Machine learning for predicting accuracy of lung and liver tumor motion tracking using radiomic features
Guangjun Li1, Xiangyu Zhang1, Xinyu Song1
1Department of Radiation Oncology, Cancer Center and State Key Laboratory of Biotherapy, West China Hospital, Sichuan University, Chengdu, China.
Quantitative Imaging in Medicine and Surgery
|March 14, 2023
Summary
This study developed radiomic models using CT scans to predict lung and liver tumor motion tracking accuracy. Multilayer perceptron (MLP) and Wide & Deep (W&D) models showed high performance and stability for accurate tumor tracking.
Area of Science:
- Medical Imaging
- Radiomics
- Machine Learning
Background:
- Internal tumor motion prediction often relies on external respiratory signals, but the correlation is complex and patient-specific.
- Accurate tumor motion tracking is crucial for effective radiotherapy, especially for lung and liver cancers.
- Existing methods face challenges due to the intricate relationship between internal tumor movement and external surrogates.
Purpose of the Study:
- To develop and evaluate radiomic models for predicting the accuracy of tumor motion tracking using external surrogates.
- To identify reliable algorithms for accurate and stable tumor motion tracking in lung and liver cancer patients.
- To leverage computed tomography (CT) radiomic features for improved internal/external motion correlation.
Main Methods:
- Extracted radiomic features from CT images of 108 lung and 71 liver cancer patients.
- Utilized cross-validation least absolute shrinkage and selection operator (LassoCV) for feature selection.
- Trained and tested 26 machine learning models (13 for lung, 13 for liver) to classify tracking accuracy based on fitting errors > 2 mm.
Main Results:
- Selected 33 radiomic features for lung and 22 for liver cancer.

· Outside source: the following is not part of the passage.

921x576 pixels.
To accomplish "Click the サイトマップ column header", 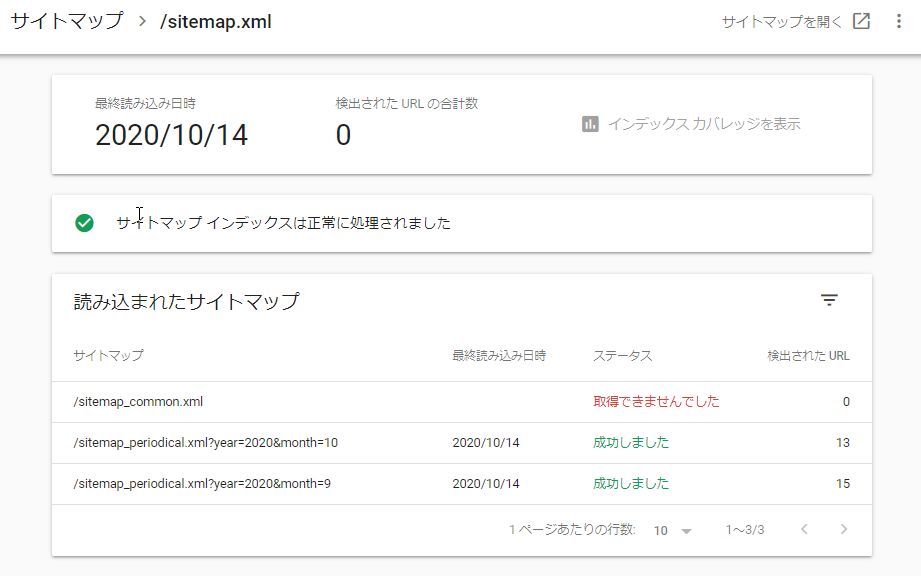I will pyautogui.click(x=109, y=356).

- Achieved high Area Under the Curve (AUC) values, up to 0.941 for lung (SVC, logistic regression) and 0.892 for liver (logistic regression).
- Multilayer perceptron (MLP) and Wide & Deep (W&D) models demonstrated superior performance and stability in both lung and liver cancer tracking.
Conclusions:
- Respiratory-sensitive radiomic features from CT images effectively capture internal/external motion relationships.
- Developed a rapid and accurate radiomics-based method for classifying tumor tracking accuracy.
- MLP and W&D algorithms show excellent potential for reliable lung and liver tumor motion tracking.